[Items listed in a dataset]
====================
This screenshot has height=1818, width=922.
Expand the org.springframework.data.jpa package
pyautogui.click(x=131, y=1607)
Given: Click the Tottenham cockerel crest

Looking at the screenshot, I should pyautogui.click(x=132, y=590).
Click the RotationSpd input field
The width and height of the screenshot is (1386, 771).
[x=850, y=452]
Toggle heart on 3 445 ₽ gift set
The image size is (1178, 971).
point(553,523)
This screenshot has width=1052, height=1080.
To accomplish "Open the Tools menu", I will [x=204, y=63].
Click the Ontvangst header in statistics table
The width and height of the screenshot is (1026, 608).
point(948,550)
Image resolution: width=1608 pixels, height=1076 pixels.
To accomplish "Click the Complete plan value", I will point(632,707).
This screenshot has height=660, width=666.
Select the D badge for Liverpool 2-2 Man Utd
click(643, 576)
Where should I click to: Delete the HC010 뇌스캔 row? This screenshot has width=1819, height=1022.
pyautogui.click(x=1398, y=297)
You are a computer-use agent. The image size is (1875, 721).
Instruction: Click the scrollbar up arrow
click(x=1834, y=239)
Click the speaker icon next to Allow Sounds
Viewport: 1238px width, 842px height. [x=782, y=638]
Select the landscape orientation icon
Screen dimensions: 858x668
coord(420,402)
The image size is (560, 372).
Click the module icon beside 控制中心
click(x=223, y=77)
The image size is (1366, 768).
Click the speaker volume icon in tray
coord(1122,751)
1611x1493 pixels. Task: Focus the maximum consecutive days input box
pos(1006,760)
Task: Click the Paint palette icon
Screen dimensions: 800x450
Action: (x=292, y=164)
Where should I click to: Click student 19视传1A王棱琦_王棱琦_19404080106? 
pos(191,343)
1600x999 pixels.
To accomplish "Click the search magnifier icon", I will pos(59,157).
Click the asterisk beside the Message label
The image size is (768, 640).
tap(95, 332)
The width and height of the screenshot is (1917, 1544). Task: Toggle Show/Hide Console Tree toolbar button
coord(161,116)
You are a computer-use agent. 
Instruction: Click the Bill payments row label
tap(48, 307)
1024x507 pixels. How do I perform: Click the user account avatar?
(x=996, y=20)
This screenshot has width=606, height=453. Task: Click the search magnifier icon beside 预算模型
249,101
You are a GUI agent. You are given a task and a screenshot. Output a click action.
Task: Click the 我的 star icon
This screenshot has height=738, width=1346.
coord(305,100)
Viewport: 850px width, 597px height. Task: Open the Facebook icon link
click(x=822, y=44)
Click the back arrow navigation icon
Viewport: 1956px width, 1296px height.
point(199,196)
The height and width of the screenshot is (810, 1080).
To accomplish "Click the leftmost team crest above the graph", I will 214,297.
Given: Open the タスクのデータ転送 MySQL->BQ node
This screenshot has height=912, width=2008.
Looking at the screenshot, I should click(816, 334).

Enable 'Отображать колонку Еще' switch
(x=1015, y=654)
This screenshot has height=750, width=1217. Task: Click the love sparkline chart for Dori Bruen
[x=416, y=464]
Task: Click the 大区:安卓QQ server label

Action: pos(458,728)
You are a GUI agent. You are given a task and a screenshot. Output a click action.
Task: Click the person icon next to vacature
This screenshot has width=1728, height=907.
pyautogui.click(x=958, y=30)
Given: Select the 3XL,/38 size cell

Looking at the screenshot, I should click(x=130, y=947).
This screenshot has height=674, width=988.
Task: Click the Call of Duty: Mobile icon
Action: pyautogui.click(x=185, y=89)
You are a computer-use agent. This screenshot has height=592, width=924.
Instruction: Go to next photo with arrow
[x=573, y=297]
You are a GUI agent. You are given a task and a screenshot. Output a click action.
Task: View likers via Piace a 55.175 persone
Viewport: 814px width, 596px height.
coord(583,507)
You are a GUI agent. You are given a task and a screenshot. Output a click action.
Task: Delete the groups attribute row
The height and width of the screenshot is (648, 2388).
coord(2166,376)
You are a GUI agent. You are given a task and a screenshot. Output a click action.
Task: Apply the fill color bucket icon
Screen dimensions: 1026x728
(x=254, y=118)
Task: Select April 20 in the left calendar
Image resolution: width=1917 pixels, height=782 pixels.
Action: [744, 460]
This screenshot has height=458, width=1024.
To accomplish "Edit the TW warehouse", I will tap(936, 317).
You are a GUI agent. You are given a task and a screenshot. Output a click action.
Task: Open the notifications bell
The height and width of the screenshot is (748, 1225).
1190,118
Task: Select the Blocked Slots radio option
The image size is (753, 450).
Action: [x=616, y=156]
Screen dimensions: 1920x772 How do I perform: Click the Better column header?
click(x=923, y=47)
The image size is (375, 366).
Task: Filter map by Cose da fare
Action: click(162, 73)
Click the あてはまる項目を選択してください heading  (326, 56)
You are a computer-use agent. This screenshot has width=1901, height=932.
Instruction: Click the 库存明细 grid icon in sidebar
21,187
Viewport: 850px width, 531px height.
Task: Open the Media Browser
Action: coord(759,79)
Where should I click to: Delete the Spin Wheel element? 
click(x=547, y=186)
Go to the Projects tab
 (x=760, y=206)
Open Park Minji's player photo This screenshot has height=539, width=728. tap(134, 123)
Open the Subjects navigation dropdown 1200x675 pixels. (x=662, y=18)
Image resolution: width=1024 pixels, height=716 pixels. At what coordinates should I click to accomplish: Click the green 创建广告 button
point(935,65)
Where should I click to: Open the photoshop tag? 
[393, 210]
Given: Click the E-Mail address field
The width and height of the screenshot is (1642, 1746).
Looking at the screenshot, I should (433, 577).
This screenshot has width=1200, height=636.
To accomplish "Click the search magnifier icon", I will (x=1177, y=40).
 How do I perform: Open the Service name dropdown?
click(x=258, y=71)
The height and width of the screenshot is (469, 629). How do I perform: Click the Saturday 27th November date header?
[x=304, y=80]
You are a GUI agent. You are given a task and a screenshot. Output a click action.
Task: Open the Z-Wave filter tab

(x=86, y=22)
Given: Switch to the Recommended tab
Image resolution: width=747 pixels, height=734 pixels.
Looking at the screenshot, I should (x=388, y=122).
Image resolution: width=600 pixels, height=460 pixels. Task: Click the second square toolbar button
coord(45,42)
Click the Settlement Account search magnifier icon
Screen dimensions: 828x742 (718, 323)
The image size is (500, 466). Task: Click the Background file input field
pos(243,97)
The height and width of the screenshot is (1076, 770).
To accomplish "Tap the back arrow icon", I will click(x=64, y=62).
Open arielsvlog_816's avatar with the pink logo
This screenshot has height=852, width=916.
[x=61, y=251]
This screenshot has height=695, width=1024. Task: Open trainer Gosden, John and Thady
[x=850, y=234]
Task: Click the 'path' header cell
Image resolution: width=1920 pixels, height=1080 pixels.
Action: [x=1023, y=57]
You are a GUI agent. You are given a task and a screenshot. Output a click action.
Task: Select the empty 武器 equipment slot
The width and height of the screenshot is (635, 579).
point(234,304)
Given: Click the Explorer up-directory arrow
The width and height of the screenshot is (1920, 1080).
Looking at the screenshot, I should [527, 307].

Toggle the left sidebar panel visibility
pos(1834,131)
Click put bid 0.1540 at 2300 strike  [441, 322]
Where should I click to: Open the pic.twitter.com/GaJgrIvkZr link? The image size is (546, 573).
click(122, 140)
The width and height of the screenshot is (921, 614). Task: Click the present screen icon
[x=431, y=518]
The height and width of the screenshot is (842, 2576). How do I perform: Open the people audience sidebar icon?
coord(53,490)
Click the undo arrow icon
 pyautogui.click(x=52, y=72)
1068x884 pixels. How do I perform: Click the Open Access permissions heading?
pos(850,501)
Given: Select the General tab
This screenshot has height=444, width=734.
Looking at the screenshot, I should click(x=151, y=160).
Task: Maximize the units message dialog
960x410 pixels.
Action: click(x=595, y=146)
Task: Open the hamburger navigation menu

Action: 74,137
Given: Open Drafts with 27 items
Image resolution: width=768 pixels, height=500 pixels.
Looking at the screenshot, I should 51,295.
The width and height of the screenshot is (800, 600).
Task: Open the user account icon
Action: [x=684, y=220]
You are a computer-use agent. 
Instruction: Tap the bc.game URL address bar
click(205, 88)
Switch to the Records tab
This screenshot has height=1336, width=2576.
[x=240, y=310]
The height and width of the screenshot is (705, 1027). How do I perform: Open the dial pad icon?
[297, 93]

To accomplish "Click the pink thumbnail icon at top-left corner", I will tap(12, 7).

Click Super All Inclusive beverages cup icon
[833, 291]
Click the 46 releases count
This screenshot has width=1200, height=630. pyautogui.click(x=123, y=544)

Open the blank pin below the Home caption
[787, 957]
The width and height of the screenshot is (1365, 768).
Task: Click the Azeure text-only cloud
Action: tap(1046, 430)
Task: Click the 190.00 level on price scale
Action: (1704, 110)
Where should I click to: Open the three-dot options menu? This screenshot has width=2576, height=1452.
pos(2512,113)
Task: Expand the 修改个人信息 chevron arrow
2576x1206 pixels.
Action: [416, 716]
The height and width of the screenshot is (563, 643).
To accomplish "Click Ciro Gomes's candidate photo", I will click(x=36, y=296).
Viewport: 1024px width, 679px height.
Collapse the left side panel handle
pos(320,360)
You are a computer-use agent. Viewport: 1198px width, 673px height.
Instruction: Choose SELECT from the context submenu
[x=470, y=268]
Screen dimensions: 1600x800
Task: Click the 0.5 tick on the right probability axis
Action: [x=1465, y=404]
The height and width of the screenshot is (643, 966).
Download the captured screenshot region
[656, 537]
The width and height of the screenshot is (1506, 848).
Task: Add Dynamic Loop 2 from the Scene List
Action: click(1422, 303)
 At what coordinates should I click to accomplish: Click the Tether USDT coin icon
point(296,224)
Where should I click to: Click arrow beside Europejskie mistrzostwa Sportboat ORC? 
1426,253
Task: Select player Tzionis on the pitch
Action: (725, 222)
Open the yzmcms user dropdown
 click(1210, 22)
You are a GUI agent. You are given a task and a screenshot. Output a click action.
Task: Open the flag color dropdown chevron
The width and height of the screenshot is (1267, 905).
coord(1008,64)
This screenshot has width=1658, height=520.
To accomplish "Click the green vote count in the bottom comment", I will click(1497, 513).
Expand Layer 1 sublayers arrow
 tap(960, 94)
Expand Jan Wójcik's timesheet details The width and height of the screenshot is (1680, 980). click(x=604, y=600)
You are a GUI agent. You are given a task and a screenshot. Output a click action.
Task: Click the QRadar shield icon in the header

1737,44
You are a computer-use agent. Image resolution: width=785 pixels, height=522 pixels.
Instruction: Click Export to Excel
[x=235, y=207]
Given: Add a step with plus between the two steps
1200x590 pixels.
====================
Written exercise: Express everything above from the line containing "You are a computer-use agent. The" down to the line containing "coord(420,402)" as a Markdown table with the columns Row and Item line. Omit any blank lines.

Solution:
| Row | Item line |
|---|---|
| 1 | You are a computer-use agent. The image size is (1875, 721). |
| 2 | Instruction: Click the scrollbar up arrow |
| 3 | click(x=1834, y=239) |
| 4 | Click the speaker icon next to Allow Sounds |
| 5 | Viewport: 1238px width, 842px height. [x=782, y=638] |
| 6 | Select the landscape orientation icon |
| 7 | Screen dimensions: 858x668 |
| 8 | coord(420,402) |